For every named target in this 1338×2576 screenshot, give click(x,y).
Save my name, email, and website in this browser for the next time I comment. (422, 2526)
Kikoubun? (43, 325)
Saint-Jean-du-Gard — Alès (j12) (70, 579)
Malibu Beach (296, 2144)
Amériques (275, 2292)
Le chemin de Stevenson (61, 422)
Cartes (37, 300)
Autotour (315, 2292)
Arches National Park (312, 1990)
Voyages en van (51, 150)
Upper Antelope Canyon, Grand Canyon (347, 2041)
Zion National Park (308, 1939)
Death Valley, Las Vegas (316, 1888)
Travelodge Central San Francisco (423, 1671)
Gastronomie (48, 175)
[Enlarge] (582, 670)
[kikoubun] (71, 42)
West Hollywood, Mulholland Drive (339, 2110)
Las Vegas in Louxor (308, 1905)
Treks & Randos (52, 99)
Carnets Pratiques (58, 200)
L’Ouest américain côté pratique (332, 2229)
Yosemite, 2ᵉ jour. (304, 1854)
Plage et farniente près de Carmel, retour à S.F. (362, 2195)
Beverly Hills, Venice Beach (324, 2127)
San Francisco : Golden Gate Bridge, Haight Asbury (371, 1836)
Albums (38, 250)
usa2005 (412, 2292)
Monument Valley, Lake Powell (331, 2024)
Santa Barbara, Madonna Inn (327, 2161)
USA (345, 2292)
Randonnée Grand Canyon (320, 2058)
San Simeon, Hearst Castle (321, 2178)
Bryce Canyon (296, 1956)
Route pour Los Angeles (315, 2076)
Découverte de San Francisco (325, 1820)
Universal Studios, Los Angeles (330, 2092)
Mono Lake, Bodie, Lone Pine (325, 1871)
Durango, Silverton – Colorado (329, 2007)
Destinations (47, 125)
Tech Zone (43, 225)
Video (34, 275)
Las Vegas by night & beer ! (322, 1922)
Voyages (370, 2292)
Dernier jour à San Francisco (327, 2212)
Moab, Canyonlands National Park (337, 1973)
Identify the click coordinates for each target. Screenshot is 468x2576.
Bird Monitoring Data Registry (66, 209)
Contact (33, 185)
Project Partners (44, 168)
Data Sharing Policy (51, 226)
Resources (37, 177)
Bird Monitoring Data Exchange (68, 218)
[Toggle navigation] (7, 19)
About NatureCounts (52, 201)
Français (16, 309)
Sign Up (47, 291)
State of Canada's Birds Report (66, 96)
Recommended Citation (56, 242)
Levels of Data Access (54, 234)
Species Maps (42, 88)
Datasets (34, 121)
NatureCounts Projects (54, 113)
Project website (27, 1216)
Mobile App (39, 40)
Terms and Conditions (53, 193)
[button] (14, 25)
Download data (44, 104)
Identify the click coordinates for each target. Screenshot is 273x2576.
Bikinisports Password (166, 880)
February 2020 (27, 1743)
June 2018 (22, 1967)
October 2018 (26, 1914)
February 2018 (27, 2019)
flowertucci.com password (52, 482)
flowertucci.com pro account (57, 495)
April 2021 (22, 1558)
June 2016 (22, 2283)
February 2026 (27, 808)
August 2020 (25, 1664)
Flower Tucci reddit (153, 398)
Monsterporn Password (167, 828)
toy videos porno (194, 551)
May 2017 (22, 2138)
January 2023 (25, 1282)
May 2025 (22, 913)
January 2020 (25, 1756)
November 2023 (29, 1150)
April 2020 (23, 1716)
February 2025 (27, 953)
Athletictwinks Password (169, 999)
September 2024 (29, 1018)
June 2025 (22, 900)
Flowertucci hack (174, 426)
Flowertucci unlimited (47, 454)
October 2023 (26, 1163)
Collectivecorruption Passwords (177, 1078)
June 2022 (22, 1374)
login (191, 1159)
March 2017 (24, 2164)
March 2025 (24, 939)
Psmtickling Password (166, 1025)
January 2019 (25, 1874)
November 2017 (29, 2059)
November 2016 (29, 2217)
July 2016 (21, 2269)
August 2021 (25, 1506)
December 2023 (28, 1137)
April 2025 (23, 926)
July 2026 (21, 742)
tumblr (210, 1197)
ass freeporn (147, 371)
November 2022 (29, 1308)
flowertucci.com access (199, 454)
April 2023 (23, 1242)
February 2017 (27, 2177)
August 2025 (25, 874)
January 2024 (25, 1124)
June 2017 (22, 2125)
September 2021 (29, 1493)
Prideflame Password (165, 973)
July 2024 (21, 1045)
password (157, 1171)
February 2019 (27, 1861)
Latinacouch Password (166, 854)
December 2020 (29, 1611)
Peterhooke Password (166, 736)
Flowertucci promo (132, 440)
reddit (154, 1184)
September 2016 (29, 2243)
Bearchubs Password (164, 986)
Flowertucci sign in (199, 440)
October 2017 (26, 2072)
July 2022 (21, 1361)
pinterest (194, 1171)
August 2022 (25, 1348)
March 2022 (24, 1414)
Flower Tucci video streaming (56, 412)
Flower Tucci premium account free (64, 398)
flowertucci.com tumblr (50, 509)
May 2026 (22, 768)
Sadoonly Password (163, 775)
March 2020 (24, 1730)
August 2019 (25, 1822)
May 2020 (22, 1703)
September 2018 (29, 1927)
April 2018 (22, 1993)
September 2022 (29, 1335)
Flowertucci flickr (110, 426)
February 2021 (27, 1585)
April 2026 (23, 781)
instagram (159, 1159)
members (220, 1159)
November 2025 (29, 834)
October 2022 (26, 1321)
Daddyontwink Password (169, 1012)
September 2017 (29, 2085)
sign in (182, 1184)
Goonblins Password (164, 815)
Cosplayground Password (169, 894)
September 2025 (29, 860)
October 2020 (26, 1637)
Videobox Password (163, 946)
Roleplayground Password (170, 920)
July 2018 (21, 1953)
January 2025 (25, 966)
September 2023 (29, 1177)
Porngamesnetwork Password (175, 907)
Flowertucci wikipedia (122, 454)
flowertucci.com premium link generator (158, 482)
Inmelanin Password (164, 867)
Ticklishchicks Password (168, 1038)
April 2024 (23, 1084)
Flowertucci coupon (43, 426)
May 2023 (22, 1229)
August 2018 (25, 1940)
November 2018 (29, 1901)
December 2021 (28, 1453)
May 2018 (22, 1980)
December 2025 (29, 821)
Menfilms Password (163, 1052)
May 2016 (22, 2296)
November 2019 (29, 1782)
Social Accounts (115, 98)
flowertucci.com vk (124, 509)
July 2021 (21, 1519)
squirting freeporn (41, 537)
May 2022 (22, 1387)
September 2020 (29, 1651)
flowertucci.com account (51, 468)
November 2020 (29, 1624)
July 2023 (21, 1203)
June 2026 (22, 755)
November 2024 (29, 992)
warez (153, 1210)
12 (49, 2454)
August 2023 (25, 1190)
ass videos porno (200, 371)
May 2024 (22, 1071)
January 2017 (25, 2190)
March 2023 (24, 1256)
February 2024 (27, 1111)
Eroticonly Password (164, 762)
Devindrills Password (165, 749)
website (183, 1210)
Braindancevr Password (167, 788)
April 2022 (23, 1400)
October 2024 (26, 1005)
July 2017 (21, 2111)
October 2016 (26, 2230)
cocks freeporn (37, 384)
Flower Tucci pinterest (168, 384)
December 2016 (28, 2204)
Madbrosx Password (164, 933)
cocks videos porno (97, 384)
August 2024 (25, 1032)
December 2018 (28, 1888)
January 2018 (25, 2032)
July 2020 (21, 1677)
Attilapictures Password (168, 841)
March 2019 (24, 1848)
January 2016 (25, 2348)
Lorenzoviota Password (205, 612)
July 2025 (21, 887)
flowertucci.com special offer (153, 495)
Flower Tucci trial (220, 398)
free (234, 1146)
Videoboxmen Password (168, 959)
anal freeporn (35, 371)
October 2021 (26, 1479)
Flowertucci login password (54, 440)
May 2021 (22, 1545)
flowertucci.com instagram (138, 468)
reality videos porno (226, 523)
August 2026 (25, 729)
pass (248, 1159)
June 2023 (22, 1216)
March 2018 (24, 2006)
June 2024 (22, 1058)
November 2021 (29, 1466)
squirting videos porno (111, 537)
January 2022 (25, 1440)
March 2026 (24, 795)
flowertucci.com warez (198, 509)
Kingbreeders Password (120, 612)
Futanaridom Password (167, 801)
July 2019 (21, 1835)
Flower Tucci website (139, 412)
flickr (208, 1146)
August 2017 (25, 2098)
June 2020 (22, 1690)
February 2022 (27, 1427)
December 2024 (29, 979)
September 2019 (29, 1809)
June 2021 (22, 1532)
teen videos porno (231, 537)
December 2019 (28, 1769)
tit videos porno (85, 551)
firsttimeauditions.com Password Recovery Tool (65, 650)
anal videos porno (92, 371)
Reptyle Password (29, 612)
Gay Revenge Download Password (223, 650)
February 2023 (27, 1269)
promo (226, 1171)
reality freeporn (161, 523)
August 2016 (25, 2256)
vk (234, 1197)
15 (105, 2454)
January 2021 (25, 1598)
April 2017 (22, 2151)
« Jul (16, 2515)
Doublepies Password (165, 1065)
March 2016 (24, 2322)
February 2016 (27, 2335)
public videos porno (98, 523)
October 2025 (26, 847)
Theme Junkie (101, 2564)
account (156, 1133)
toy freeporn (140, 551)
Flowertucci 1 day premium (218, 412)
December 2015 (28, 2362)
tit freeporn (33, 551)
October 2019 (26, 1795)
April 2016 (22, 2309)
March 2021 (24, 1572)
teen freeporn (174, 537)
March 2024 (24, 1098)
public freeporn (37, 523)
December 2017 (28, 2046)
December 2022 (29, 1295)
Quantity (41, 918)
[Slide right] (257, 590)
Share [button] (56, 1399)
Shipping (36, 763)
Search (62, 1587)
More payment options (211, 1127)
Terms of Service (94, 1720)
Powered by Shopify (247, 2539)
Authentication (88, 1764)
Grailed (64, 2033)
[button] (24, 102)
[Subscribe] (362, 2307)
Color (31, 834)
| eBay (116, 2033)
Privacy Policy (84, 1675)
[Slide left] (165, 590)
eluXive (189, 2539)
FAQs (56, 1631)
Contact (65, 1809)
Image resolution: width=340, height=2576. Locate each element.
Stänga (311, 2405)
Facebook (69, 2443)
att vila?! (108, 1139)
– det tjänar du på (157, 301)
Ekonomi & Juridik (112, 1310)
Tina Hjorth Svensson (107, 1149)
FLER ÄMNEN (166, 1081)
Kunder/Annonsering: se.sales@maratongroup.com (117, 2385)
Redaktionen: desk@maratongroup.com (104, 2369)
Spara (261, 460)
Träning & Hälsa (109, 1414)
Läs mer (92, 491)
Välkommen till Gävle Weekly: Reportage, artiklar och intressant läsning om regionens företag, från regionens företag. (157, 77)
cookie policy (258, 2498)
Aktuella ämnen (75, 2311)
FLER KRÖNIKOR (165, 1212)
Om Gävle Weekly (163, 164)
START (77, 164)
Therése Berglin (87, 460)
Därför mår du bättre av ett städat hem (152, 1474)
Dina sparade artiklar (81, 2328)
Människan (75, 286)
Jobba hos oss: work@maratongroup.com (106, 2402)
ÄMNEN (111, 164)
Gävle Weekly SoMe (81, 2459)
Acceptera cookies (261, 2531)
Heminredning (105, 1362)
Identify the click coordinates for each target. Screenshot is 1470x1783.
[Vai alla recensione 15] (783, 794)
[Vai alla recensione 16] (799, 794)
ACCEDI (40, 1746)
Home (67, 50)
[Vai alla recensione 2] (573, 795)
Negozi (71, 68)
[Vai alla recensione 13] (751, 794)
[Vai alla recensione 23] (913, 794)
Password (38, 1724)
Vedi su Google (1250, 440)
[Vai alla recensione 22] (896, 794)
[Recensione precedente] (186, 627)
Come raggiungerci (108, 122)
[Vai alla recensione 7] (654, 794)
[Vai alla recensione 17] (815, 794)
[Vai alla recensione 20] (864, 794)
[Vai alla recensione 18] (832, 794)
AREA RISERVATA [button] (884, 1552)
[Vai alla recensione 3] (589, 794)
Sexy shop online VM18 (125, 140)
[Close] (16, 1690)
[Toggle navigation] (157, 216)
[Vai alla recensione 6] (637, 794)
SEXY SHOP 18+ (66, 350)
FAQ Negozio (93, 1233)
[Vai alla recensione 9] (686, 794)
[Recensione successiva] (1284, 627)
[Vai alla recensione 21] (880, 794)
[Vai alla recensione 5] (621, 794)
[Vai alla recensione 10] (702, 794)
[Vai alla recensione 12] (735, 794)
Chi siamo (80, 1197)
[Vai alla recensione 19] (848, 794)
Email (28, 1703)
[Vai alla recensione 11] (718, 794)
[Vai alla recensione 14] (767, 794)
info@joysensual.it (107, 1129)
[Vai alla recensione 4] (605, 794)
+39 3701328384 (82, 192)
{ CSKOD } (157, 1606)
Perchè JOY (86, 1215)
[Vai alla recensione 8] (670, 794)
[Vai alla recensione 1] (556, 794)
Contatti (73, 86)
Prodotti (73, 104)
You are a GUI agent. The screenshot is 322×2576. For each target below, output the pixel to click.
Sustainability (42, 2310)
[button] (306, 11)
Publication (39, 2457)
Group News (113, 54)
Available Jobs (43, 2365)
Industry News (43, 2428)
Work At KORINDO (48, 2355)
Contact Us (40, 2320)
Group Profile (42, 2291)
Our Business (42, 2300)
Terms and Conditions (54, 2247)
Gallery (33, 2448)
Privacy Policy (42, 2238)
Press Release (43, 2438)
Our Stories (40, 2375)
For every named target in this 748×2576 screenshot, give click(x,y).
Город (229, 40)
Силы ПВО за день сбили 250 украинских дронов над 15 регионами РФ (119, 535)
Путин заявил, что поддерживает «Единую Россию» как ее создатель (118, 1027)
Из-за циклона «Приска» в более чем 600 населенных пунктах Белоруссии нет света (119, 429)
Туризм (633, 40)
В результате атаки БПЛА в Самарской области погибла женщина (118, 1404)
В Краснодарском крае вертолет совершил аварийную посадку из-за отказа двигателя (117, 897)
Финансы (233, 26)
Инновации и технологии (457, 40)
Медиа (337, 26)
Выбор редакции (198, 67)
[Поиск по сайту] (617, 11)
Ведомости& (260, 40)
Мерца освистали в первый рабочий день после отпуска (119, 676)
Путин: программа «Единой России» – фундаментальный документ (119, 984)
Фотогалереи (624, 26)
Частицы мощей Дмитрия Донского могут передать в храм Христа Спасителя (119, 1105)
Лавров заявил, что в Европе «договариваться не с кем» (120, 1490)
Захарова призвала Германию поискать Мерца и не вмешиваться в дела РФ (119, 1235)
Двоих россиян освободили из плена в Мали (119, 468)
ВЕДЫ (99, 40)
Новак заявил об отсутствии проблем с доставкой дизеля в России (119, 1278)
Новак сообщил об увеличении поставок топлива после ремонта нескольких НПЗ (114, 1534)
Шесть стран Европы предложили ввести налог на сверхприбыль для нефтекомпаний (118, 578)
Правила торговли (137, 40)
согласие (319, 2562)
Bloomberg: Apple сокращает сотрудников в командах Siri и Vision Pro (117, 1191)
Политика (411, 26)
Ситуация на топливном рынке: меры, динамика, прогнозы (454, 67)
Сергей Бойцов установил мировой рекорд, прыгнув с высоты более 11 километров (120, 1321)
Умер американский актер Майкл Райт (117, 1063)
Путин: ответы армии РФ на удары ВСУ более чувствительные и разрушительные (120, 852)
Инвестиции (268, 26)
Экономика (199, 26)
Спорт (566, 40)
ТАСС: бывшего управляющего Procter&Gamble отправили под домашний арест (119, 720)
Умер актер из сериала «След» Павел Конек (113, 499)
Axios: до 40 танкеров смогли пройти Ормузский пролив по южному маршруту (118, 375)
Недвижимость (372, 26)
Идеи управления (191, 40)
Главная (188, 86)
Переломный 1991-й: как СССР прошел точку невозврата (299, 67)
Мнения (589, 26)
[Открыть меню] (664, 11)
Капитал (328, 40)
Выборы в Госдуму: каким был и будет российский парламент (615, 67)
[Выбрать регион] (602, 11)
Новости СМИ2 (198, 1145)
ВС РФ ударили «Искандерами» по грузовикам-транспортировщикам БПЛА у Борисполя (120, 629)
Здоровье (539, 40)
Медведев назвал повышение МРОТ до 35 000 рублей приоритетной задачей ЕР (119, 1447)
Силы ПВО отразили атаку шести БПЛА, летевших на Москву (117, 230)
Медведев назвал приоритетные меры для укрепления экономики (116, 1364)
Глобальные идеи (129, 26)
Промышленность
- - -
Instructions for the task:
In the listing above, find the line containing "att vila?! (108, 1139)" and the line containing "ÄMNEN (111, 164)", then quote both, plus every line between them, exactly as written.

Exercise result:
att vila?! (108, 1139)
– det tjänar du på (157, 301)
Ekonomi & Juridik (112, 1310)
Tina Hjorth Svensson (107, 1149)
FLER ÄMNEN (166, 1081)
Kunder/Annonsering: se.sales@maratongroup.com (117, 2385)
Redaktionen: desk@maratongroup.com (104, 2369)
Spara (261, 460)
Träning & Hälsa (109, 1414)
Läs mer (92, 491)
Välkommen till Gävle Weekly: Reportage, artiklar och intressant läsning om regionens företag, från regionens företag. (157, 77)
cookie policy (258, 2498)
Aktuella ämnen (75, 2311)
FLER KRÖNIKOR (165, 1212)
Om Gävle Weekly (163, 164)
START (77, 164)
Therése Berglin (87, 460)
Därför mår du bättre av ett städat hem (152, 1474)
Dina sparade artiklar (81, 2328)
Människan (75, 286)
Jobba hos oss: work@maratongroup.com (106, 2402)
ÄMNEN (111, 164)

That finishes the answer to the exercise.